Where do you gals go on the Internet to see this assist?  Also, still looking for a way to learn proper ASC coding in order to certify ... Thanks!


----------



## magnolia1

In my case, CPT Assistant is one of the references available to me in the coding software that my facility utilizes (3M)


----------



## Christifal04

Thank you. I'll have to look into this for my facility.


----------



## Jamie Dezenzo

Our ASC uses Ingenix Encoder Pro (internet) and have an add-on feature for 
CPT assistant.


----------



## mbort

I have Encoder Pro as well with the CPT assistant add-on feature


----------



## Linda Bigwood

*Do you have a link for CPT Assistant?*



mbort said:


> I dont have a sample to send because I dont actually receive th CPT assistant via mail, mine is internet based...BUT, you can see that three are several posted throughout the forums.  It is an awesome tool for all aspects of coding ASC, facility and physician.

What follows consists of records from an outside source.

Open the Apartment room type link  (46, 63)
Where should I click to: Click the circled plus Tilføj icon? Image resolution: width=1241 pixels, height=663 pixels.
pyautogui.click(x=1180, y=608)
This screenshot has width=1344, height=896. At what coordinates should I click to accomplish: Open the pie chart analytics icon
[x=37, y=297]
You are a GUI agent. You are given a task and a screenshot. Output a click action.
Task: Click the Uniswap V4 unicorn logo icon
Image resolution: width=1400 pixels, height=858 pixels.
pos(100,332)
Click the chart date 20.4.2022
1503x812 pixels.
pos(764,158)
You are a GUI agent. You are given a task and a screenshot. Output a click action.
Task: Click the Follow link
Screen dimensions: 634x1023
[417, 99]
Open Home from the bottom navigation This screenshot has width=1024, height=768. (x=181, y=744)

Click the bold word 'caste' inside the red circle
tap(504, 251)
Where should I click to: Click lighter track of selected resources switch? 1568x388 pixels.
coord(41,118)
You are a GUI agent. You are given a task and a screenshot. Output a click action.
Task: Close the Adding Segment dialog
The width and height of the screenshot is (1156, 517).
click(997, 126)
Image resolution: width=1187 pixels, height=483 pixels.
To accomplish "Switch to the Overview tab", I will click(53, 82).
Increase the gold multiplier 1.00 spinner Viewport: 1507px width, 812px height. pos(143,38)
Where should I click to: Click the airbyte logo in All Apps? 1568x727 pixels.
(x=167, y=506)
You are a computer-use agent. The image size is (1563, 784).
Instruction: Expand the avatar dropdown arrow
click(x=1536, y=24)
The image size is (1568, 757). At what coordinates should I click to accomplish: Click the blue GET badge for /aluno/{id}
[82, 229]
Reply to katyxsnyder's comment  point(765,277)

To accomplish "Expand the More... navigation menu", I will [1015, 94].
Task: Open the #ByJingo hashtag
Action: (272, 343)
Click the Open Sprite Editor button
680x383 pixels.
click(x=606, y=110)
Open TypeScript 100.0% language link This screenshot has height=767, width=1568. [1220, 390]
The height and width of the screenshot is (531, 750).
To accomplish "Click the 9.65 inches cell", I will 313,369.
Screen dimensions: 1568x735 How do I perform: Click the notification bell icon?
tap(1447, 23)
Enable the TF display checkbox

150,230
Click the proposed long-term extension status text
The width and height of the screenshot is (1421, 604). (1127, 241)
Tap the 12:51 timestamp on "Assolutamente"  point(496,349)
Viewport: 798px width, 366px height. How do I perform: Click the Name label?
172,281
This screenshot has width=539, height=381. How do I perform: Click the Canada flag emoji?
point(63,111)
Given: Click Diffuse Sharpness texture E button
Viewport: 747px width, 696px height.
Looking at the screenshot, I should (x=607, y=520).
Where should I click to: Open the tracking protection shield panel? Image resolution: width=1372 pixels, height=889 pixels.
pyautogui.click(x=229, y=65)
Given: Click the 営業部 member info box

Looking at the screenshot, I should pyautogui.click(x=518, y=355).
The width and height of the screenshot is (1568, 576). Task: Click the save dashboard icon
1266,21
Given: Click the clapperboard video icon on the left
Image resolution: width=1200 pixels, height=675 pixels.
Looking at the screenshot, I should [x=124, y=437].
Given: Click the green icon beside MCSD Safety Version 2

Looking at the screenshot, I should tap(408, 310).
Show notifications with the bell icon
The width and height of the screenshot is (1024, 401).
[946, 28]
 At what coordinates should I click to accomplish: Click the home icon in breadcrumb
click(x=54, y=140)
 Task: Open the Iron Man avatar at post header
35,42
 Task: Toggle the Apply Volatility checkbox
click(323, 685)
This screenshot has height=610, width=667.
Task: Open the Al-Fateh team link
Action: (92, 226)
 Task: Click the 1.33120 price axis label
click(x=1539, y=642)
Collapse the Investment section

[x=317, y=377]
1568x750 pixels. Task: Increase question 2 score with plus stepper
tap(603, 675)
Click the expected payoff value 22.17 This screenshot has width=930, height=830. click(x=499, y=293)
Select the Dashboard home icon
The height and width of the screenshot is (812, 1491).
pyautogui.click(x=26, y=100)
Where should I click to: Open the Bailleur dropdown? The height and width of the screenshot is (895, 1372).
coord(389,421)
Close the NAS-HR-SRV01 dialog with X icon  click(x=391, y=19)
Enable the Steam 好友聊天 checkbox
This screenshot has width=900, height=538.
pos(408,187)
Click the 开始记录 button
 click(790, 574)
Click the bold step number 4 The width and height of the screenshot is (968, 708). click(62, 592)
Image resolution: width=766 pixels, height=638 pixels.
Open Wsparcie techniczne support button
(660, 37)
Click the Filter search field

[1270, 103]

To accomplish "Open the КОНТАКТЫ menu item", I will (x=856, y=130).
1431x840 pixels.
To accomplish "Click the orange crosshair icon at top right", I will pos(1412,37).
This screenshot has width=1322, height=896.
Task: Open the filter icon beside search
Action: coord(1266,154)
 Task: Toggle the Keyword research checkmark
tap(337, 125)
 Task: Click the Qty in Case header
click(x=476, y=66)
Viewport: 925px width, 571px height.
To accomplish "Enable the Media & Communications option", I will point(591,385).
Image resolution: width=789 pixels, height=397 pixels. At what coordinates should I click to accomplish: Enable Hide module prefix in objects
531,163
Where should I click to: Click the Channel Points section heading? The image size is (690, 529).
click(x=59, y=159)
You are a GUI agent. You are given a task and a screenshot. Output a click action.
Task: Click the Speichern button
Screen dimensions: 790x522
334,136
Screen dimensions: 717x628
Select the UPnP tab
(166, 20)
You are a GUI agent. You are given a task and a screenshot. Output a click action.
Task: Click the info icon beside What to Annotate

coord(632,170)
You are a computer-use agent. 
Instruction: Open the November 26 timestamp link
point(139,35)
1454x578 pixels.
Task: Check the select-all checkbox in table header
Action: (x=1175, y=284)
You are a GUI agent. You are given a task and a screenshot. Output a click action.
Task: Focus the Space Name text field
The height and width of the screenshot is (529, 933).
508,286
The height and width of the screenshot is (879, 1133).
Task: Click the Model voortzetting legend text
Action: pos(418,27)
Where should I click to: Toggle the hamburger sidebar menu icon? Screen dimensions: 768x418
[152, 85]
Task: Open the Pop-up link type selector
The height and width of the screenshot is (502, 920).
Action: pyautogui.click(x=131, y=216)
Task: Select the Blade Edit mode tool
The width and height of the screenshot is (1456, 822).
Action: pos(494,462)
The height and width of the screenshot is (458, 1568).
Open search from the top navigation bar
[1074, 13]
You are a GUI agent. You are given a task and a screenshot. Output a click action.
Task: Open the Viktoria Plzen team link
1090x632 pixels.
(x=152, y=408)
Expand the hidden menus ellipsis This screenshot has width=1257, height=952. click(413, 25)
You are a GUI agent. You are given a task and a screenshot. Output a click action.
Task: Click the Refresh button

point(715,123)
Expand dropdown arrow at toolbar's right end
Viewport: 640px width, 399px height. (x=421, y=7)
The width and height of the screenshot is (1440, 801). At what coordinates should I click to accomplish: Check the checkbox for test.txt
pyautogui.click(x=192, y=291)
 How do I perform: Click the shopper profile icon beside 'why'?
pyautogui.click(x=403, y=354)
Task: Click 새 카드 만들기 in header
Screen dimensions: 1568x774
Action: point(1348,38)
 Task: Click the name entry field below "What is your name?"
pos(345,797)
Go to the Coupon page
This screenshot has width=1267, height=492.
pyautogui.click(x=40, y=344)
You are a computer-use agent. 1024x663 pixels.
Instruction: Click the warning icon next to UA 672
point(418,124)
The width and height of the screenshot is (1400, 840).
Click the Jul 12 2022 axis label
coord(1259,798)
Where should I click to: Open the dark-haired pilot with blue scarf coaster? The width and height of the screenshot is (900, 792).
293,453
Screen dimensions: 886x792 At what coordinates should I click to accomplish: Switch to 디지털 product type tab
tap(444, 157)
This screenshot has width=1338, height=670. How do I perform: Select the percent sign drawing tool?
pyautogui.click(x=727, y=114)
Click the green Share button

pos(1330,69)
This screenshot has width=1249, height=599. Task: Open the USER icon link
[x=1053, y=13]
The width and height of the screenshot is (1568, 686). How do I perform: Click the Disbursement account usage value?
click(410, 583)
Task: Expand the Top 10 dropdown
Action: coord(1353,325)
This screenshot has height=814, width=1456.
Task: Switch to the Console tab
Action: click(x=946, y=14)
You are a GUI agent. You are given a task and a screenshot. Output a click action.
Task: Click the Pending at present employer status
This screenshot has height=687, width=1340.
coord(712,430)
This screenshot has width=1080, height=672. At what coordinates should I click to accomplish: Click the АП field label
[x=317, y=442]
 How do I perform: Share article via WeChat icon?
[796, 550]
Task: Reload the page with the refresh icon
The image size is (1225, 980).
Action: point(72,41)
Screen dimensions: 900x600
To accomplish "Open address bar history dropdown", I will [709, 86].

Its a must have tool in my book




Mbort ...

Do you have a link for the Assistant?

Thanks!


----------



## mbort

I have the CPT assistant through my coding software which is Encoder Pro.


----------



## waneta00

I also have access to _CPT Asst _through my coding software. However, _CPT Asst _is published by the AMA. I think you have to be a member to get a subscription, but I'm not 100% sure about this. Go to AMA's website for further info.


----------